Future metro networks need to meet the requirements of big video, 5G transport, Internet of Things and private line on demand services. They are required to have higher bandwidth, lower latency, extremely high reliability and intelligent operation and maintenance. As the core device at the service control layer of a metro network, BRAS should have higher elasticity and more open interfaces in architecture and should be able to evolve towards AI.
The high-bandwidth, low-latency and high-concurrency features of 5G services require that 5G data gateways should further move down. FMC is made possible, so BRAS is required to evolve towards C/U separation. Internet of Everything causes the number of network nodes and devices to increase exponentially. Centralized automatic management and control must be provided for massive devices. This requires that BRAS should support access and management of more than ten million sessions. After C/U separation is implemented for BRAS, the control plane can well satisfy this requirement using X86 cloud computing technology.

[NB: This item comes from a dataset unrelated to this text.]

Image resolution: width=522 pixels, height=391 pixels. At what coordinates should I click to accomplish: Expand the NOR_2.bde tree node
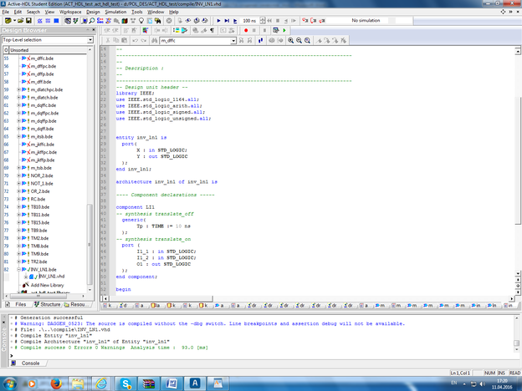18,176
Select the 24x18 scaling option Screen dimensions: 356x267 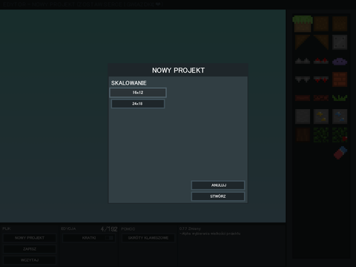138,104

New Internet services and massive sessions also pose higher requirements for system reliability. At present all components in a single vBRAS system employ redundancy design to improve the reliability in a single DC as much as possible. However, this is far from enough. Faults of one DC such as natural disaster and power failure cannot be avoided completely, so cross-DC backup is a must. Now cross-DC backup includes two solutions: hot standby and cold standby. Hot standby requires real-time synchronization of user data among DCs. When the working DC fails, the standby DC can take over the tasks of the control plane at millisecond level. The user does not need to redial and the session is not interrupted. Cold standby does not require cross-DC user data synchronization and causes lower extra overhead to the system. But when the working DC fails, the user needs to redial to reconnect with the network after network disconnection. To improve user experience and increase user loyalty, it is recommended to deploy cross-DC hot standby, so that the user cannot perceive the disconnection when faults occur.
Early in 2016, ZTE launched the ZXR10 V6000 vBRAS that employs separated C/U architecture. Now the control plane of a single system can support 20 million concurrent sessions and parallel access of more than 200 forwarding devices. The access rate and table entry forwarding rate both exceed 10000 per second. It also supports automatic capacity expansion/reduction, pooling networking and cross-DC hot standby technologies. It has completed applications and trials in China Mobile, China Telecom, China Unicom and some overseas operators. The total number of accumulated projects is more than 20.
Driven by new services and technologies, the control plane of vBRAS should continue to evolve towards microservices and flexibly support third-party applications and services. The forwarding plane should continue to evolve towards universality. As a breakthrough point of metro network virtualization, the vBRAS is leading the network virtualization development direction. Along the long evolution path in the future, ZTE will strengthen cooperation with more equipment providers and upstream/downstream partners to build a wonderful network virtualization path.